Solo lo miré, mi mirada fría e inflexible. Los papeles del divorcio, firmados y presentados apenas unas horas antes, ya estaban en proceso. Mi abogado había sido eficiente.

-Es demasiado tarde, Carlos -dije, mi voz plana-. Ya está hecho.

Se tambaleó, el color drenándose de su rostro una vez más.

-¿Qué... qué quieres decir?

-El divorcio. Es definitivo. Y el acuerdo prenupcial me garantiza la custodia total. Renunciaste a cualquier derecho sobre él en el momento en que le pusiste una mano encima.

Sus ojos se abrieron en shock. Abrió la boca, pero no salió ningún sonido. Parecía completamente destrozado.

Di un paso atrás, mi corazón un bloque de hielo.

-Cosechas lo que siembras, Carlos. La elegiste a ella. Elegiste tu dolor. Elegiste tu ceguera. Ahora vives con las consecuencias.

Me giré, siguiendo a las enfermeras que sacaban a Leo en una camilla. Carlos intentó dar un paso, pero la enfermera Eva lo detuvo.

-Señor Villarreal, no debe acercarse a la madre de su hijo ni a su hijo en este momento. Habrá una investigación.

Luchó contra ella, llamándome, llamando a Leo, su voz ronca de desesperación. Pero no miré atrás. No podía.
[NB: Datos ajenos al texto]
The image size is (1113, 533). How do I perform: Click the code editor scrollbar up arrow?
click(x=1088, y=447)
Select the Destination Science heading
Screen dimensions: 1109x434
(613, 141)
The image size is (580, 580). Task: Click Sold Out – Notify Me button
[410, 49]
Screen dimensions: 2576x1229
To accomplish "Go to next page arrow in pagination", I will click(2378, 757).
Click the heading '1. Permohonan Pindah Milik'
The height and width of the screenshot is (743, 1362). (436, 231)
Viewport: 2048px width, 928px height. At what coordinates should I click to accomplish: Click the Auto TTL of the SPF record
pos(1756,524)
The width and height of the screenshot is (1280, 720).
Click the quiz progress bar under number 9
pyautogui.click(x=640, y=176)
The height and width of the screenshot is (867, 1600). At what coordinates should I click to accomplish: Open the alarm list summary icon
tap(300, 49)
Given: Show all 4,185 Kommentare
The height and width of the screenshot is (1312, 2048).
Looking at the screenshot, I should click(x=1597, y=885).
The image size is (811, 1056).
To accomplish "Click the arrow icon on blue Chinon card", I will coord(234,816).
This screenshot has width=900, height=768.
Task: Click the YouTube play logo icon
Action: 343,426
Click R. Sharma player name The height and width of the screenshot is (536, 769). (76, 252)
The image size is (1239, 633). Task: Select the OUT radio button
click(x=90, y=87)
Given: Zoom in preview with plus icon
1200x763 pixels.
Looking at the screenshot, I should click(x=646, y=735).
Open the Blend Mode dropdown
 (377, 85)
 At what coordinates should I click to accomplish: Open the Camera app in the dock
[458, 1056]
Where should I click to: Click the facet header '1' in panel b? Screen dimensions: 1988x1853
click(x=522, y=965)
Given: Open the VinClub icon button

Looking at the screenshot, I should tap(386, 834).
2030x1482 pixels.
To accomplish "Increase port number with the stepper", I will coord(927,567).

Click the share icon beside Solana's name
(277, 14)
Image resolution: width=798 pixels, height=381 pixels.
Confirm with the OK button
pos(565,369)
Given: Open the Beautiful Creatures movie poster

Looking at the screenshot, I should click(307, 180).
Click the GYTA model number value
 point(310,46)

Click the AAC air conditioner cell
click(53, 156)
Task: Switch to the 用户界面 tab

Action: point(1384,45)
Cambiamos de hospital esa noche. Mi abogado había hecho todos los arreglos. Una ambulancia privada, un traslado discreto. Carlos no nos encontraría.

Lo último que vi antes de quedarme dormida en la nueva habitación privada de Leo fue mi teléfono. Una docena de llamadas perdidas de Carlos. Un torrente de mensajes de texto desesperados.

Bloqueé su número. Y luego lloré. No por él, sino por la vida que podríamos haber tenido. Por el niño que una vez había mirado a su padre con tanta adoración. Por la mujer que solía ser.

Carlos, esperaba, se estaba ahogando en su arrepentimiento. Merecía cada segundo agonizante de ello.